EXERCISE REQUIREMENTS: In full and without change, transcribe the records below.

*** Opening DATA SHOWN ***

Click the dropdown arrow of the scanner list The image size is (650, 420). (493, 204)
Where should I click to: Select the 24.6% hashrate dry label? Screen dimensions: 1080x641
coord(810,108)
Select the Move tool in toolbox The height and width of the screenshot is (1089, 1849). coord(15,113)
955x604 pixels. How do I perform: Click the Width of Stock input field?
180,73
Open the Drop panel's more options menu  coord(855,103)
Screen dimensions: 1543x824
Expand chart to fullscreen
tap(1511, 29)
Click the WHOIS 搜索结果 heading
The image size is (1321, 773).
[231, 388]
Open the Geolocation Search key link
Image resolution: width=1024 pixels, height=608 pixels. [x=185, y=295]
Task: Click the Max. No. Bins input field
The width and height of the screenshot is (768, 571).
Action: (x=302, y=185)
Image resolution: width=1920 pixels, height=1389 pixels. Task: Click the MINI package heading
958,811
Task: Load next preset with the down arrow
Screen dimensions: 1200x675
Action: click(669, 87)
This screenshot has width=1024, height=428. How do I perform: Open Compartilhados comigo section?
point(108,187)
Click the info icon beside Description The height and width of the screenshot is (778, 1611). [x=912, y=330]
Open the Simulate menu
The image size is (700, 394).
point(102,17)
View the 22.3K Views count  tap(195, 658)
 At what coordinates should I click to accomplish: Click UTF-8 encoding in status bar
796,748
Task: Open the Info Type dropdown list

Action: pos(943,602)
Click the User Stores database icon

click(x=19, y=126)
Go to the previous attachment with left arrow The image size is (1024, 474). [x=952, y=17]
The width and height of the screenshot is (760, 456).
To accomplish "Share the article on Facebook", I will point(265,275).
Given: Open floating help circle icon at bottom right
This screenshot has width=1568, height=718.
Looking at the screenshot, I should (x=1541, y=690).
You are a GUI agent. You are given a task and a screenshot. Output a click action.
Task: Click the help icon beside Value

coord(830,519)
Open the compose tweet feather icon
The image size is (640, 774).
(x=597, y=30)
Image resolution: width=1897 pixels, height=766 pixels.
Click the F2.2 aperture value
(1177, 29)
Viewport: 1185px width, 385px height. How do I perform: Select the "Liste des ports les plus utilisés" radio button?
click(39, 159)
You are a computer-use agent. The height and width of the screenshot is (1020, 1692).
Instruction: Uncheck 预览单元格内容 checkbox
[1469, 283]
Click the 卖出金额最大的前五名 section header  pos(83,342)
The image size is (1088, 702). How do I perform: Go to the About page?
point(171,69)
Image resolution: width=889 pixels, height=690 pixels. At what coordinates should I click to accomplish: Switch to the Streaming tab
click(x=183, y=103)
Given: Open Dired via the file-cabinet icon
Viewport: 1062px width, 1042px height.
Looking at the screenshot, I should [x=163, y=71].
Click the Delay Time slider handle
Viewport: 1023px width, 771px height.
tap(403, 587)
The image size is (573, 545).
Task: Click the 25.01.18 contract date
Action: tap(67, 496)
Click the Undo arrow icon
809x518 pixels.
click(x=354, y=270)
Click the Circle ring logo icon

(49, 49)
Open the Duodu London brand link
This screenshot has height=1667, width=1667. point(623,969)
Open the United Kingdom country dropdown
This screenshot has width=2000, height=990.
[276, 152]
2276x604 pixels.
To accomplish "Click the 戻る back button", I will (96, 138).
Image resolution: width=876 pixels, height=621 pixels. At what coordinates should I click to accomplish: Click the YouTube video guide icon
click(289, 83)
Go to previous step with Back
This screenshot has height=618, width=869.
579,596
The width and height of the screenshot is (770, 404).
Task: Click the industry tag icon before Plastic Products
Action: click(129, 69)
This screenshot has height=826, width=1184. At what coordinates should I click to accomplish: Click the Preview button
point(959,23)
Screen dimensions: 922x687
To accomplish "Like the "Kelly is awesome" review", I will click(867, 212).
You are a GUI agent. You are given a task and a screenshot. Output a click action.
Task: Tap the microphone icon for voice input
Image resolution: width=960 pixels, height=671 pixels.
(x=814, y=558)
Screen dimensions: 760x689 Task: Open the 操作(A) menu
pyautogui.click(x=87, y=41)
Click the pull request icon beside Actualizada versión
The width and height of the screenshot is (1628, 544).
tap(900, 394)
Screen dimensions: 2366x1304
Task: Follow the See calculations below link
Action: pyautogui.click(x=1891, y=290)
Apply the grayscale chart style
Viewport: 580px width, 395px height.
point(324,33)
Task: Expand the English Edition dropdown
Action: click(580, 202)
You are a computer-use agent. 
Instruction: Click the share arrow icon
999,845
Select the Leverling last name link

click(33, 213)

*** Closing DATA SHOWN ***

ANSWER BOX:
Click the dropdown arrow of the scanner list The image size is (650, 420). (493, 204)
Where should I click to: Select the 24.6% hashrate dry label? Screen dimensions: 1080x641
coord(810,108)
Select the Move tool in toolbox The height and width of the screenshot is (1089, 1849). coord(15,113)
955x604 pixels. How do I perform: Click the Width of Stock input field?
180,73
Open the Drop panel's more options menu  coord(855,103)
Screen dimensions: 1543x824
Expand chart to fullscreen
tap(1511, 29)
Click the WHOIS 搜索结果 heading
The image size is (1321, 773).
[231, 388]
Open the Geolocation Search key link
Image resolution: width=1024 pixels, height=608 pixels. [x=185, y=295]
Task: Click the Max. No. Bins input field
The width and height of the screenshot is (768, 571).
Action: (x=302, y=185)
Image resolution: width=1920 pixels, height=1389 pixels. Task: Click the MINI package heading
958,811
Task: Load next preset with the down arrow
Screen dimensions: 1200x675
Action: click(669, 87)
This screenshot has width=1024, height=428. How do I perform: Open Compartilhados comigo section?
point(108,187)
Click the info icon beside Description The height and width of the screenshot is (778, 1611). [x=912, y=330]
Open the Simulate menu
The image size is (700, 394).
point(102,17)
View the 22.3K Views count  tap(195, 658)
 At what coordinates should I click to accomplish: Click UTF-8 encoding in status bar
796,748
Task: Open the Info Type dropdown list

Action: pos(943,602)
Click the User Stores database icon

click(x=19, y=126)
Go to the previous attachment with left arrow The image size is (1024, 474). [x=952, y=17]
The width and height of the screenshot is (760, 456).
To accomplish "Share the article on Facebook", I will point(265,275).
Given: Open floating help circle icon at bottom right
This screenshot has width=1568, height=718.
Looking at the screenshot, I should (x=1541, y=690).
You are a GUI agent. You are given a task and a screenshot. Output a click action.
Task: Click the help icon beside Value

coord(830,519)
Open the compose tweet feather icon
The image size is (640, 774).
(x=597, y=30)
Image resolution: width=1897 pixels, height=766 pixels.
Click the F2.2 aperture value
(1177, 29)
Viewport: 1185px width, 385px height. How do I perform: Select the "Liste des ports les plus utilisés" radio button?
click(39, 159)
You are a computer-use agent. The height and width of the screenshot is (1020, 1692).
Instruction: Uncheck 预览单元格内容 checkbox
[1469, 283]
Click the 卖出金额最大的前五名 section header  pos(83,342)
The image size is (1088, 702). How do I perform: Go to the About page?
point(171,69)
Image resolution: width=889 pixels, height=690 pixels. At what coordinates should I click to accomplish: Switch to the Streaming tab
click(x=183, y=103)
Given: Open Dired via the file-cabinet icon
Viewport: 1062px width, 1042px height.
Looking at the screenshot, I should [x=163, y=71].
Click the Delay Time slider handle
Viewport: 1023px width, 771px height.
tap(403, 587)
The image size is (573, 545).
Task: Click the 25.01.18 contract date
Action: tap(67, 496)
Click the Undo arrow icon
809x518 pixels.
click(x=354, y=270)
Click the Circle ring logo icon

(49, 49)
Open the Duodu London brand link
This screenshot has height=1667, width=1667. point(623,969)
Open the United Kingdom country dropdown
This screenshot has width=2000, height=990.
[276, 152]
2276x604 pixels.
To accomplish "Click the 戻る back button", I will (96, 138).
Image resolution: width=876 pixels, height=621 pixels. At what coordinates should I click to accomplish: Click the YouTube video guide icon
click(289, 83)
Go to previous step with Back
This screenshot has height=618, width=869.
579,596
The width and height of the screenshot is (770, 404).
Task: Click the industry tag icon before Plastic Products
Action: click(129, 69)
This screenshot has height=826, width=1184. At what coordinates should I click to accomplish: Click the Preview button
point(959,23)
Screen dimensions: 922x687
To accomplish "Like the "Kelly is awesome" review", I will click(867, 212).
You are a GUI agent. You are given a task and a screenshot. Output a click action.
Task: Tap the microphone icon for voice input
Image resolution: width=960 pixels, height=671 pixels.
(x=814, y=558)
Screen dimensions: 760x689 Task: Open the 操作(A) menu
pyautogui.click(x=87, y=41)
Click the pull request icon beside Actualizada versión
The width and height of the screenshot is (1628, 544).
tap(900, 394)
Screen dimensions: 2366x1304
Task: Follow the See calculations below link
Action: pyautogui.click(x=1891, y=290)
Apply the grayscale chart style
Viewport: 580px width, 395px height.
point(324,33)
Task: Expand the English Edition dropdown
Action: click(580, 202)
You are a computer-use agent. 
Instruction: Click the share arrow icon
999,845
Select the Leverling last name link

click(33, 213)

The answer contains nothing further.